For Anya Hindmarch, the transcendent object was her first
handbag. But she didn’t just enjoy the moment, and move on. Instead, she set
out on a journey to set up her own business – everyone in her family ran a
business - first selling bags brought from Florence (still a capital of luxury
leather), then building up a catalogue of original designs. The journey
involved learning how bags are made, tracking down suppliers, craftsmen, designers,
putting steam-bent wooden handles onto leather herself in the early days, building
up a team. She started with a £1K loan from her father (to be repaid with
interest, I said they were business people) and now presides over the ‘Anya
Hindmarch’ empire, with gorgeous shops, prices to match, and an annual turnover
of £26m.
All this makes it sound easy, but, as Anya spelled out in
her inspiring talk (title: Skip uni, and start a business), the entrepreneur’s journey
is anything but simple. The only real guarantees are lack of funding,
heartbreak moments, and bureaucracy doing its normal grim work of smothering creative
endeavour. So the precepts of someone who has made such a spectacular success
of it all are worth attending to, whether you’re in business or not. Here are
some that stuck in my head:
·
Believe in yourself. Corny, but true. Visualise
yourself as you would like to be, and work to become that vision.
·
Don’t be arrogant! No one is entitled to be a
success, and the obstacles are there to test you.
·
Take your opportunities. If a chance comes to do
something interesting, go for it. Interesting things lead to other interesting
things. (Also, she confided to a largely male audience, girls like boys who do
interesting things).
·
Think of a product you love and believe in,
where there’s a gap in the market.
But this talk was anything but a bullet-pointed sermon.

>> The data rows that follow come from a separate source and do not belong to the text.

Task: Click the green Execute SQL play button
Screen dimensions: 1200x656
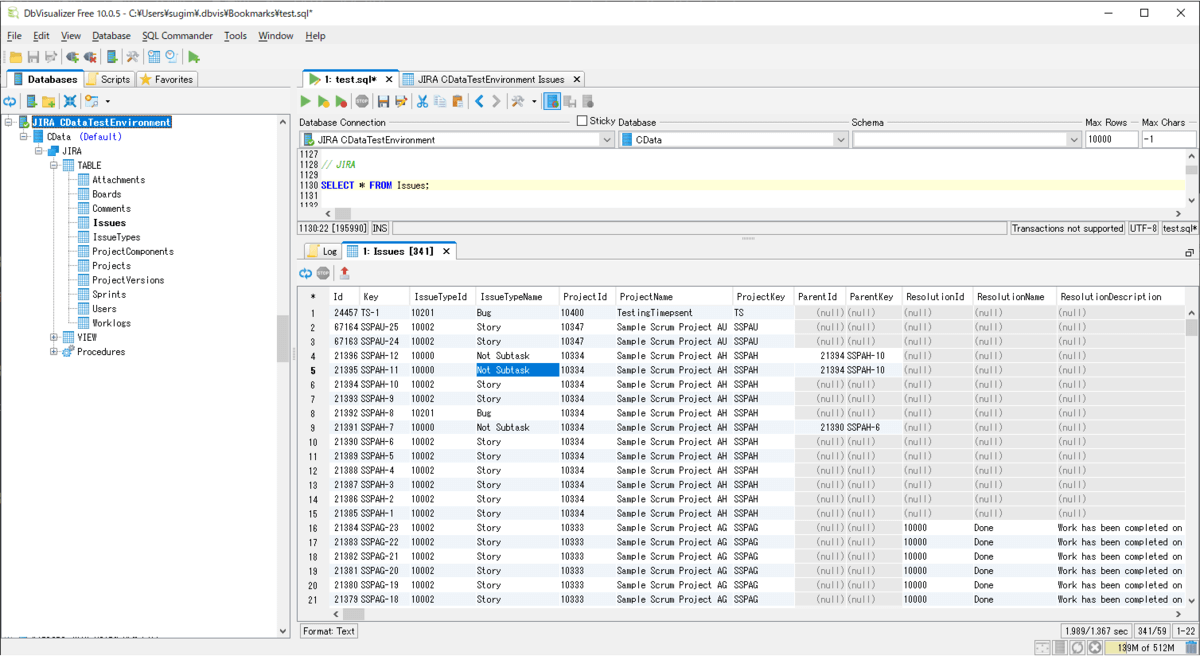Action: (x=306, y=101)
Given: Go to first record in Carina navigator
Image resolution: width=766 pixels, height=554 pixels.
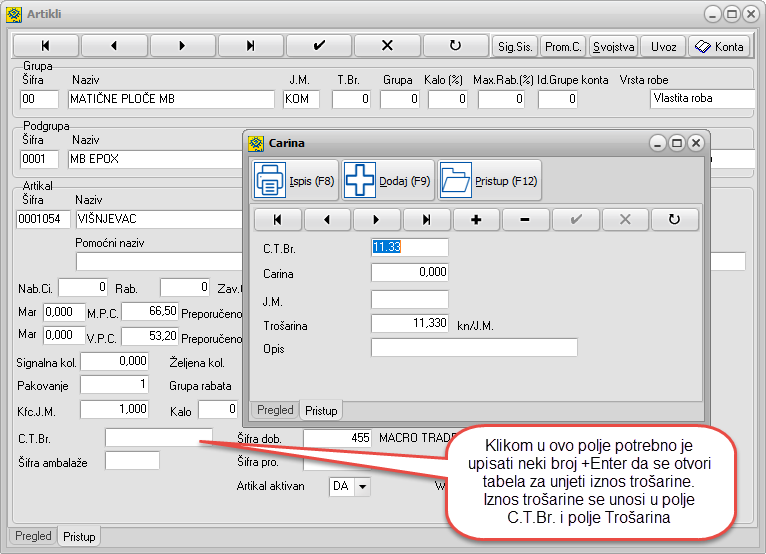Looking at the screenshot, I should pos(278,219).
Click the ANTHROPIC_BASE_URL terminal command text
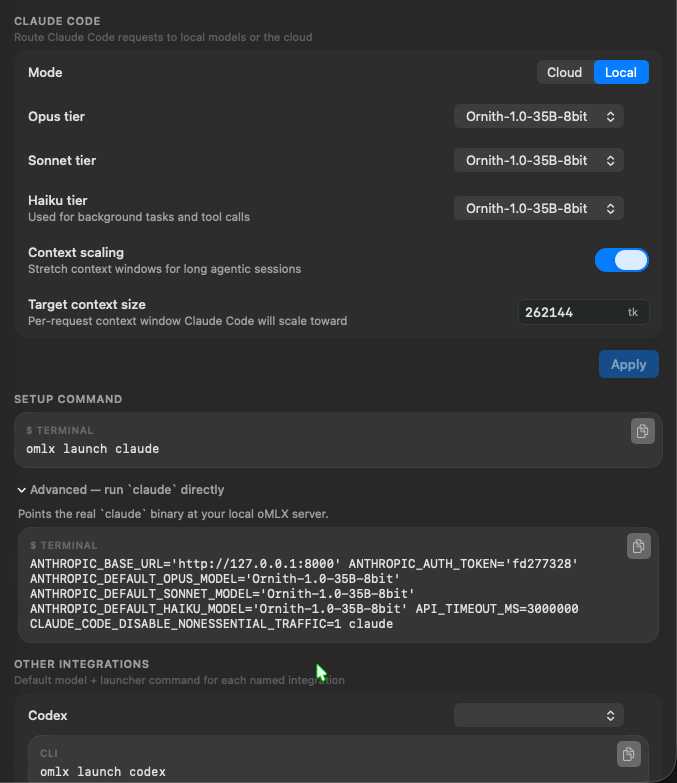677x783 pixels. tap(304, 594)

There was a self-effacing personal history, followed by a slide show following
the movements of the business through the last decades, with semi-subliminal
pics of models – and a lively Q&A (Anya had brought mags and sweets as
bribes, but I think there would have been plenty of questions without them). The
whole thing was delivered with great charm (hence my pally reference to ‘Anya’,
who by the way is from Essex not Russia). So charming was it that I could even
smile at the paean to the Thatcherite 80s: we right-thinking folk are supposed
to hate the eighties, the age of the
yuppies and sloanes, but clearly it was also a time in which some of our
brightest entrepreneurs could take root and flourish. Anya’s charm and passion
for the product were a long way from the snarly, testosterone-high world of The
Apprentice, or the scary dragons sitting in their weird warehouse den with piles of money
sitting pointlessly beside them. I wonder if these popular media images of the
business world really help the cause of attracting the next generation of makers and
doers.
As for the ‘skip uni’ part, it made me think about the funny
gap between the academic and the business worlds. Many schools are now
involving local businesses and enthusing young people with ideas about
enterprise, and many universities have business schools too. But there is still this notion around in some
quarters that learning and commerce occupy separate spheres. I once heard a
refined soul deploring Poetry Day on the grounds that it received funding from
a businessman. But our whole culture is funded by business. Shakespeare was a businessman, so was Dickens,
so were the workshops of the Renaissance artists. A Steinway piano is a
product. Q&A ended with thoughts on
how the business environment could be made easier (employment law, apprenticeships).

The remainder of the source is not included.